On top of that it's configuration is awful, the modules are all awful compared to their domain-specific alternatives, the architecture is awful (especially wrt concurrency), the development process is molasses, and the Apache Software Foundation has all but abandoned httpd for IBM-focused all-Java astronaut architecture with as much bureaucracy as they can possibly fit into a public process.
I hate Apache because I'm intimately familiar with how the web works, and the ASF is responsible for so much web-hostile WS-* garbage.
For a while (~4 years ago) I thought lighttpd was worthwhile as a total replacement, and did a project that hacked it's WebDAV implementation for userspace filesystems (pre-MacFUSE), but fundamentally its architecture is still Apache just with sensible concurrency.
I've come to be really fond of the reverse-proxy model, and really like Nginx running in front of independent app processes using whatever HTTP abstraction is native to the language (WSGI, Rack, Servlets, etc.) along with a nice native high-level spec-focused HTTP server (twisted.web, mongrel, ???). The last web application I wrote from scratch was on Google AppEngine, and I really like their version of WSGI.
> My fundamental beef with Apache is that people wrap way too much functionality into it, to the point where their entire end-to-end web stack is two sets of processes: Apache and a database server.
Fine, that's a technical point, and fair, but that doesn't make it a 'dog'. It works well for many things, and not so well for some others.
Most of the rest of what you write is vitriol and hyperbole ... "awful", "molasses", "hate", "garbage", and so on and so forth. Your "liberal with what you accept and conservative with what you output" (which I voted up, it's a great quote) goes for interaction with other people, as well.
As a member of the ASF, I'd also like to point out that the foundation goes where people want it to. Sure, there are lots of Java projects, but there are some reasons for that. Java tends to be used by people (and especially companies) who also like to be sure of the provenance of their software, and Apache projects can be very sure of that. That process does introduce a bit of bureaucracy, but it's not all that bad, really. Overall, yes, the ASF has gone a little bit 'enterprisey', but that's no reason to get bitter about it. If you don't like it, don't use it. (The FSF also has similar kinds of bureaucracy too, in order to ensure that they have the copyright for their software).
There are also numerous non-Java projects, like CouchDB, Perl, Python and Tcl modules, and 'Harmony' which is Java, but an implementation of the language itself, which requires some fairly interesting hacking, and of course the web server itself. Most of these projects are worked on by different people.
The concurrency model (models, actually), like many things, is of course a tradeoff, with no absolute 'right' answer (although I think Yaws does a pretty good job).
BTW, I do the Apache Tcl stuff, or did... I don't have much time for it these days.
> I hate Apache because I'm intimately familiar with how the web works, and the ASF is responsible for so much web-hostile WS-* garbage.
Presumably, there are a few people at Apache that know a thing or two about how the web works, too. Even "intimately". Like, say, Roy Fielding, who wrote part of the RFC this whole article is about.

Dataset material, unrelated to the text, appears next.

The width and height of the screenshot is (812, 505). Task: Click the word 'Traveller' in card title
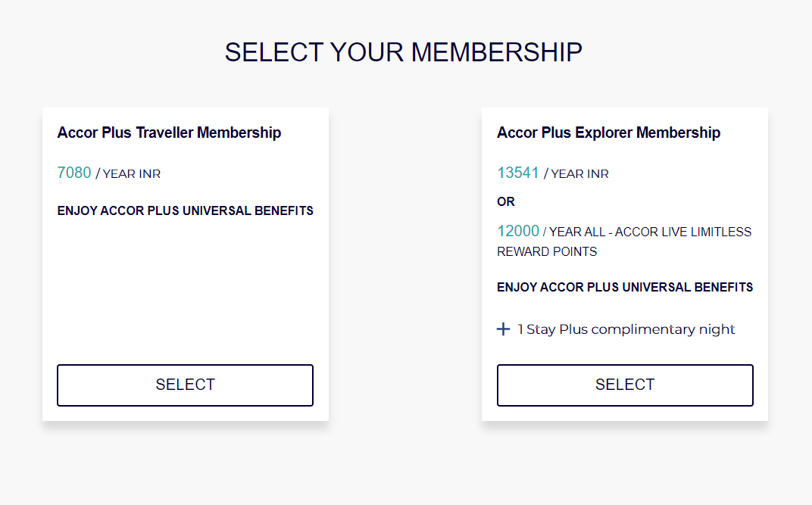coord(164,132)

I'm not familiar with what you're talking about. Could you clarify something for me? Why would you need Nginx and twisted.web? Wouldn't you just call your WSGI application from Nginx?
Nginx's architecture doesn't really mesh well with WSGI's interface protocol... I believe it has to do with blocking the serving Nginx process whilst the WSGI request is being processed.
Nginx prefers to "pass off" the request to a web-app server to do the heavy lifting and take care of fast, easy serving in the fastest way possible.
"select" based web servers and their modern (poll/kevent/whatever) brethren, for serving purely static content, are faster and smaller. But that's always been the case.